First, let me tell you what overstock.com does wrong:
1. I have to log into my account to initiate a return. This means I have to remember my username/password or retrieve it. As I’ve discussed on this blog before, having to create/use accounts with ecommerce websites is a common peeve with online shoppers. That said, this hassle is a common one so it wasn’t high on the list of reasons for my disgust.

2. Once logged in, I had to click the “returns” link. Then I had to select the order I wanted to do a return for.

3. I got a screen where I had to select the item I wanted to return. This was the first major problem. I wanted to return more than one item and the form they’d created only allowed me to select ONE. I selected one of the items and clicked submit.

4. I got a screen asking the reason for the return and several radio buttons to choose from. I chose an option and clicked submit.

5. I got another screen asking for a more specific reason for my return and more radio buttons! I chose one and clicked submit.

6. I got another screen asking me to write out, in a text area box, why I wanted to return the items!!! (I’ve now been asked 3 different times why I’m returning merchandise, and it’s been on 3 different pages!
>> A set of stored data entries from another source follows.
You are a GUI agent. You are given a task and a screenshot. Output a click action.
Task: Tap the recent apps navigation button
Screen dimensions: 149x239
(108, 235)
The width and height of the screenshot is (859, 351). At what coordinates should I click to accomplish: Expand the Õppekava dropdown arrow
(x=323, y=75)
If I had a dial up modem I’d probably have lost it by now.) I wrote a note and clicked submit.

7. I got a screen asking me if I wanted to print a pre-paid return label for $6.00. (My credit card would be charged for this label.) This, of course, won’t work for me, because as I said before, I had several items to return and this pre-paid label would only take postage into account for the ONE item. So I selected “no pre-paid label” and clicked submit. I then got another screen asking if I’m sure I don’t want a pre-paid label. The page went on to tell me why pre-paid labels are awesome. I already know I don’t want the damn pre-paid label, so I say no.
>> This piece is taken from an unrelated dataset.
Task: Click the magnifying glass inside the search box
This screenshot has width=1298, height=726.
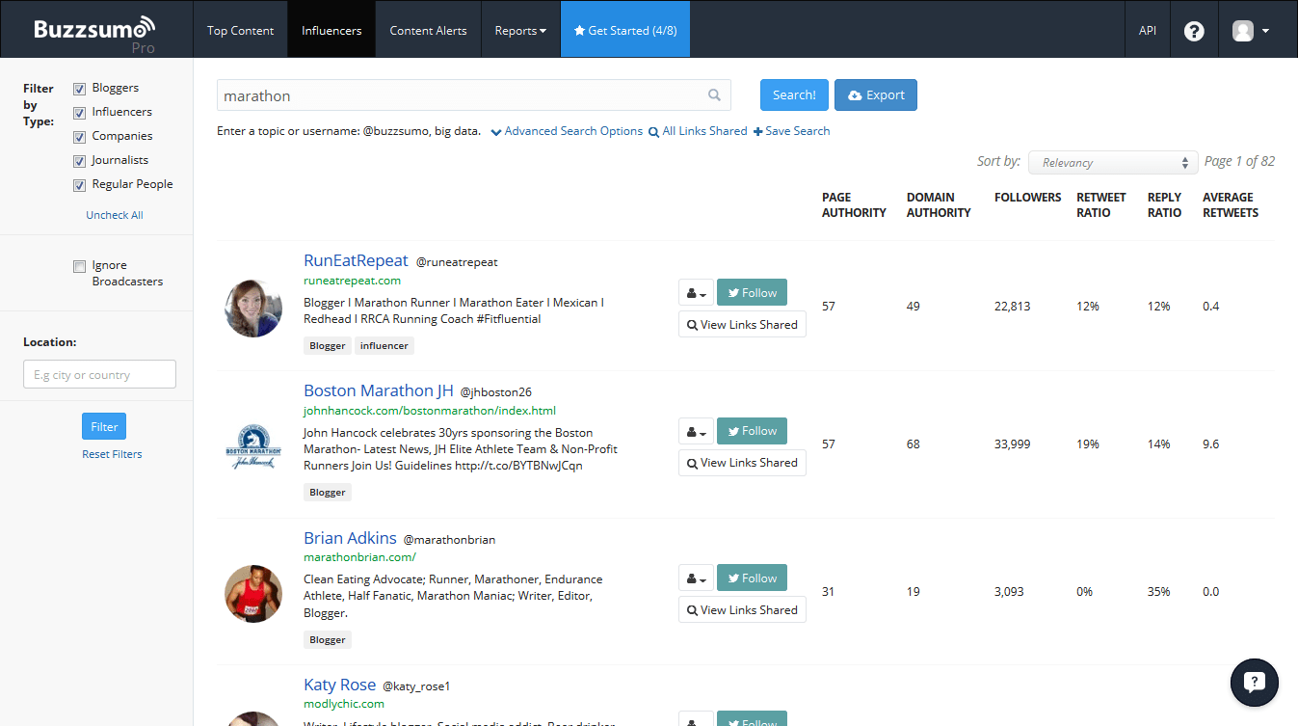Action: tap(714, 94)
8. I finally got a screen with instructions on where to mail my return.

That’s an awful lot of steps to return something! Not only that, I have to repeat steps 2-8 for each item I want to return!!! I had 6 items to return. Needless to say, I never want to look at overstock.com again. I am sure the thinking over at overstock.com is that if you make returns really miserable people won’t want to make returns. I am sure they also think a lot of people are unsavvy enough to pay for a pre-paid label for each item they want to return when they have more than one item to return. No doubt that return postage is a profit-center for overstock.com. This short-sighted thinking turns off customers though. I spend thousands of dollars online every year at ecommerce sites and buy nearly everything I own online. Turning away customers like myself is probably costing overstock.com more than they’re making from their nickel and dime return postage scam.

Now, the good news is that this nightmare of a returns process encouraged me to improve my own return process for my ecommerce website. Being a small online business I’d been doing things pretty informally. If customers wanted to return something they just had to drop me a line for details on where to send the return. My online business has more than tripled in the last year though, and it’s high time I made things a little more streamlined. This overstock.com debacle was just the kick in the ass I needed.

Here’s what I now do for returns:
1. I set up an easy-to-type URL for my returns page on my website. (I used myurl.com/returns.)

2. I made my returns page easy to find. I’ve linked my returns page on the footer of my site, added the URL to our invoices that go out in our orders, and linked it on the “returns” portion of our FAQ page.

3. My returns page simply asks customers for 4 pieces of information (all on one screen). I request:
– Order ID
– Whether this will be a return or exchange
– A quick note on reason for return/exchange
– How the customer would like their refund issued (I allow customers to select gift card, credit back to the purchasing account or refund to an alternate Paypal account. The first and last option are to accommodate people who received their order as a gift.)

4. Once the customer clicks submit they get a page with our returns address and instructions.

This process is quick and easy for my customers, and it gives me all the information I truly need to handle returns. Making returns easy for my customers makes it much more likely that they’ll order from my website again in the future.

If you sell on a site like Etsy or ArtFire you can still set up something like this for your customers. I truly believe that anyone selling online should have their own website, even if it’s just to house your portfolio, contact information and a link to your hosted web shop. You can set up a returns form on your website and include a link to it on your packaging invoice.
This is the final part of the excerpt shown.